As it turned out, my younger brother turned his passion for watches into a successful professional career at Tourneau Watch Company and Rolex. He traveled across the United States as well as internationally to Switzerland, at the request of manufacturers looking to expand their market share, and was a brand ambassador for Breitling. My brother loved watches – and people – and his unflinching optimism for life is more a parable of his character perhaps, rather than a tale about a second Rolex.
Coming up on my 60th birthday I really wanted another watch, albeit I was self-conscious that perhaps one Rolex was enough for me.
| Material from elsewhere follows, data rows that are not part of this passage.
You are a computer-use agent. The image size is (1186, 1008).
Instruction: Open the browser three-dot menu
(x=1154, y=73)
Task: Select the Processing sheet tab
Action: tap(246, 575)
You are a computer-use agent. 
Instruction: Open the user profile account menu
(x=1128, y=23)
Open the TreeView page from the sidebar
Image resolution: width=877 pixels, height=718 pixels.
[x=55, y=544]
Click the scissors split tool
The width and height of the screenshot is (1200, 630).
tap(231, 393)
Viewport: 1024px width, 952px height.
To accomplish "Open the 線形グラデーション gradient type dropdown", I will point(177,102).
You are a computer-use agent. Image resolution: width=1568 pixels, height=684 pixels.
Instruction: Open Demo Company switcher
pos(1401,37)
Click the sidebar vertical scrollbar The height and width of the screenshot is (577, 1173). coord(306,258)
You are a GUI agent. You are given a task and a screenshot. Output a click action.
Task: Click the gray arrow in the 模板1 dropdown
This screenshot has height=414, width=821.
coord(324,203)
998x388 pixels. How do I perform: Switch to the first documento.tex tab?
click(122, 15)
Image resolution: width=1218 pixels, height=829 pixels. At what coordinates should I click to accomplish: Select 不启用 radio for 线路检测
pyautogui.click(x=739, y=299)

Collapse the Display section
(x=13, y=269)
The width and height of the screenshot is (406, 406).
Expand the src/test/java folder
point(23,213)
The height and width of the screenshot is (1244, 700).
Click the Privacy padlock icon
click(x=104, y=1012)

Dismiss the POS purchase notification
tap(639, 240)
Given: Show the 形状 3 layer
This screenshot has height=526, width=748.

But I really wanted a second watch so that I could leave it to my youngest son someday. My brother – always selfless – engineered a conspiracy with my wife and his watch store colleagues for a 60th birthday surprise. So, my wife bought me a Rolex GMT-Master II, and my whole family chipped in to get me a very nice watch winder. I was serenely at peace knowing that I could someday leave a Rolex for each of my sons.
Still, I was a little regretful that the GMT-Master would not be on my wrist during any clandestine meetings, in combat zones, nor with any tribal leaders. My GMT-Master would never have the history of that first watch.
Or so I thought.
Just about a year to the day that my brother and wife arranged to get me that Rolex GMT-Master, fulfilling my plan of being able to pass the watch on to my second son, my brother died unexpectedly. Through my personal grieving, I realized yet another gift my brother gave me. The GMT-Master does not need to be on my wrist for clandestine work; this second watch is my brother’s legacy, it’s part of our family story now – our lore – that will get told and passed on. My brother never had his own Rolex, or his own children; he was simply a loving brother, son, friend, uncle and a treasured colleague for those loyal co-workers that sold watches alongside him in Boston. He was satisfied with being happy for others.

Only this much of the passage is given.